Ces virus sont très complexes à étudier et les travaux que nous menons avec mon équipe permettent de comprendre comment ces virus sont capables d’infecter un cheval, un moustique et un homme et pourquoi ils ne vont pas infecter d’autres espèces. Pour mieux appréhender ces phénomènes dits de franchissement de la barrière des espèces, nous avons des projets de recherche fondamentale qui visent à étudier les interactions virus-cellules de l’hôte infecté, c’est-à-dire comment il infecte les cellules, comment il interagit avec les composants cellulaires, comment il échappe à la réponse de l’hôte. Aussi, pour pouvoir détecter rapidement un virus, nous mettons au point des tests, comme par exemple un test sérologique qui permet de détecter les anticorps  produits chez l’animal infecté, qui pourra être ensuite utilisé par les vétérinaires. On parle alors de recherche appliquée. C’est très stimulant d’être à la fois spécialiste à la pointe d’une thématique et d’être en lien avec le terrain auprès des professionnels. J’échange aussi bien avec des acteurs du monde agricole que des confrères lors de congrès scientifiques. C’est une richesse de pouvoir faire des découvertes, d’améliorer la prévention des maladies et finalement de voir l’impact de nos avancées dans la vraie vie. On a besoin de la recherche pour disposer des données et je pense qu’il est également important d’avoir ce recul scientifique pour être en phase avec les réalités du terrain.

"Etre en appui pendant les crises comme la COVID-19"

Avec mes collègues, notre mission c’est aussi d’être en appui aux décisions publiques et aux actions de lutte.

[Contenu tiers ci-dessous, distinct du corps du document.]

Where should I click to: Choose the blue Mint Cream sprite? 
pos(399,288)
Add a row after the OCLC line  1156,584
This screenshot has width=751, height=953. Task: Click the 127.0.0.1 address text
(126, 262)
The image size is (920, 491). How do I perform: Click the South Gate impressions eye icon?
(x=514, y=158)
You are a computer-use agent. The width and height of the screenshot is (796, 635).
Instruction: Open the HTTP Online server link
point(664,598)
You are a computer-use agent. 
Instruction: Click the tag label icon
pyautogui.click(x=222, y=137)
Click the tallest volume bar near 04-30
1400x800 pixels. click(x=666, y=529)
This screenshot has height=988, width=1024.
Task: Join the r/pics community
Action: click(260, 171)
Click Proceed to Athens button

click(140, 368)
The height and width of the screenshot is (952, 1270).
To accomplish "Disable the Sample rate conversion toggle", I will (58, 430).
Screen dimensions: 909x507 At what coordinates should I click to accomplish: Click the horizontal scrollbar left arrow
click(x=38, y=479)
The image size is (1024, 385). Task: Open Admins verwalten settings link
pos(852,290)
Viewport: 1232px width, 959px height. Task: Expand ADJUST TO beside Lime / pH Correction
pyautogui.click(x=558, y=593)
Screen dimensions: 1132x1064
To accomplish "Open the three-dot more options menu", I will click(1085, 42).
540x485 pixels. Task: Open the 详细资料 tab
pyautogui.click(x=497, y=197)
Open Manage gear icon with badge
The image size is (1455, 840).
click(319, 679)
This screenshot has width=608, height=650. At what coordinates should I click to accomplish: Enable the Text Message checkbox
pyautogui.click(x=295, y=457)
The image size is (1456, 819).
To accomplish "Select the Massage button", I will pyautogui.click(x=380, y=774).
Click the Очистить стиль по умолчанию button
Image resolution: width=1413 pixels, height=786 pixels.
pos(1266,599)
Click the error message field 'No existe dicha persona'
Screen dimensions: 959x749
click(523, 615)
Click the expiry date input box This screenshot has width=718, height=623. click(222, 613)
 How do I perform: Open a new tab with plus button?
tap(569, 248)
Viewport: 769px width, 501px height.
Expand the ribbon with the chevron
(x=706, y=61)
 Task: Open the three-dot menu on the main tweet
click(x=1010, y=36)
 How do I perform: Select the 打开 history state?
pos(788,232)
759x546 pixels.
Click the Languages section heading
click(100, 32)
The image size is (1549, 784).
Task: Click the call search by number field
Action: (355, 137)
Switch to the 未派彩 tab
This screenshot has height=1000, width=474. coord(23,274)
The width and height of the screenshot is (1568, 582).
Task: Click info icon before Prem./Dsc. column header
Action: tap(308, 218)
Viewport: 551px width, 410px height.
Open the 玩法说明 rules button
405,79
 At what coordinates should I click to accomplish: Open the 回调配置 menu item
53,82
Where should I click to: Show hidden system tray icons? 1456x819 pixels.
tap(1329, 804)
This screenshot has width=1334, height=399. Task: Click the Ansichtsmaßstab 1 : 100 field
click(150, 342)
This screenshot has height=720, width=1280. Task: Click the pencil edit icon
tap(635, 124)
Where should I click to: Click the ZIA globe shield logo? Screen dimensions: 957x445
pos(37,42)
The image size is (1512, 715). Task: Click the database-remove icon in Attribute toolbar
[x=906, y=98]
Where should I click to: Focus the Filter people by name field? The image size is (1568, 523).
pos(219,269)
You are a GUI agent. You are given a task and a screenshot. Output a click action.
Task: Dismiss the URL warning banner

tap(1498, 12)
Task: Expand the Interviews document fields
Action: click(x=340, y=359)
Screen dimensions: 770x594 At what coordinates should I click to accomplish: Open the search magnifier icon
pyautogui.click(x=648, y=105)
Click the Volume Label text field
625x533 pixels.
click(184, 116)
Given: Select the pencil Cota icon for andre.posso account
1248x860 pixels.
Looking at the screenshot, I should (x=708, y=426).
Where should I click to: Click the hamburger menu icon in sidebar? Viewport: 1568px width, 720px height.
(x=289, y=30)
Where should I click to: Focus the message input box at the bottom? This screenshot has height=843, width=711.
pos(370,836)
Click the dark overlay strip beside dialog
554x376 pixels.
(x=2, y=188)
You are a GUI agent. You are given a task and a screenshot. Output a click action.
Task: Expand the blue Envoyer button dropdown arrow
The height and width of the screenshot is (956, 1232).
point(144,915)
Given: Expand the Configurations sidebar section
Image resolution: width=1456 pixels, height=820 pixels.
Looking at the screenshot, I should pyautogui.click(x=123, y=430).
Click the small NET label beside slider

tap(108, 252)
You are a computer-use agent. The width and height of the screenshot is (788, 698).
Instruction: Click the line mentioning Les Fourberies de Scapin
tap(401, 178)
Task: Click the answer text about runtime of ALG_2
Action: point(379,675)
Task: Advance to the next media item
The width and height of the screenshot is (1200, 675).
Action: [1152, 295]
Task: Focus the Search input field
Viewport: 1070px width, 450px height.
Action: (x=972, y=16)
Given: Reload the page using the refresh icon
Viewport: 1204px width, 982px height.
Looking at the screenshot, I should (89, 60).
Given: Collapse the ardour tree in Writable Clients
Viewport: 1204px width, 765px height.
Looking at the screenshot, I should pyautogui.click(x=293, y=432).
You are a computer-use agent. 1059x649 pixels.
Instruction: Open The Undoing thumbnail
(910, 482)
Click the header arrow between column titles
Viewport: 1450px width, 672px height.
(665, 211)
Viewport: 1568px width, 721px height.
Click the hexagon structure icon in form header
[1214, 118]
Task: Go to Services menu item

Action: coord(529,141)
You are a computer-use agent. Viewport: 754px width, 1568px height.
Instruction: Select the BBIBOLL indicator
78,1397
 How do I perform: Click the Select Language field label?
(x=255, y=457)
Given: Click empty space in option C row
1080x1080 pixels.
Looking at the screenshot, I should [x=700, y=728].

Le laboratoire détient des mandats de référence pour la majorité des maladies animales. Cela veut dire que nous établissons les méthodes qui servent à réaliser les analyses officielles pour identifier la présence d’un virus chez un animal. Nous essayons de déterminer rapidement l’émergence d’un virus pour éviter sa propagation. Dans le cadre de cette activité, nous animons des réseaux de professionnels et d’organismes nous permettant d’être en veille permanente. J’ai vécu beaucoup de crises où il faut réagir vite pour isoler le virus et confirmer son identification. Dans le cadre de l’épidémie actuelle COVID 19, une équipe de l’unité (dirigée par la professeure Sophie Le Poder) a détecté le premier chat français infecté par le SARS COV 2. Nous savions que les chats pouvaient être sensibles à ce virus. Nous avons mis en place un système de vigilance et activé différents réseaux comme celui des vétérinaires afin d’être au courant dès qu’un symptôme suspect était signalé chez un chat. Ainsi, nous avons pu identifier le chat malade et faire les analyses pour confirmer la souche du virus SARS COV 2. Cette découverte a fait l’objet d’un article scientifique dans la base de données Pubmed qui est le site de référence en médecine et biologie.